Publisher Description
In the summer of 1348, as the Black Death ravages their city, ten young Florentines take refuge in the countryside. They amuse themselves by each telling a story a day for the ten days they are destined to remain there - a hundred stories of love, adventure and surprising twists of fate. Less preoccupied with abstract concepts of morality or religion than earthly values, the tales range from the bawdy Peronella hiding her lover in a tub to Ser Cepperallo, who, despite his unholy effrontery, becomes a Saint. The result is a towering monument of European literature and a masterpiece of imaginative narrative.
PUBLISHERS WEEKLY
In time for Giovanni Boccaccio's 700th birthday, Wayne A. Rebhorn, professor of English at the University of Texas at Austin and translator of The Prince and Other Writings by Machiavelli, has provided a strikingly modern translation of Boccaccio's medieval Italian classic.

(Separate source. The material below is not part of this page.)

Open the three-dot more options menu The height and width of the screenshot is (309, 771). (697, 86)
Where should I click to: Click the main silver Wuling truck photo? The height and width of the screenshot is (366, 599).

Fleeing Florence and the plague of 1348, 10 young men and women retreat to a country estate, "surrounded by meadows and marvelous gardens," where they spend their days in leisure while the Black Death ravages the city. To fill their time, and affirm life in the face of death, they tell stories: on each of 10 days, every character spins a tale on a theme. Thus, there are 100 stories in total, which range in tone from tragic to triumphant and from pious to bawdy, and which serve as monuments to the rich medieval life and society that the plague was to fundamentally alter. Rebhorn's translation is eminently readable and devoid of the stilted, antiquated speech associated with the classics. Indeed, at times the translator's rendering of Boccaccio's Italian into contemporary idiomatic American English feels jarring: "my cheesy-weesy, sweet honeybun of a wife." But on the whole, his translation's accessibility allows for the timeless humanity of the work to shine through. The Decameron affords a fascinating view into the lost world of late-medieval Italy, and the variety and volume of tales offers us a refuge and relief from the tragedies that haunt our own world.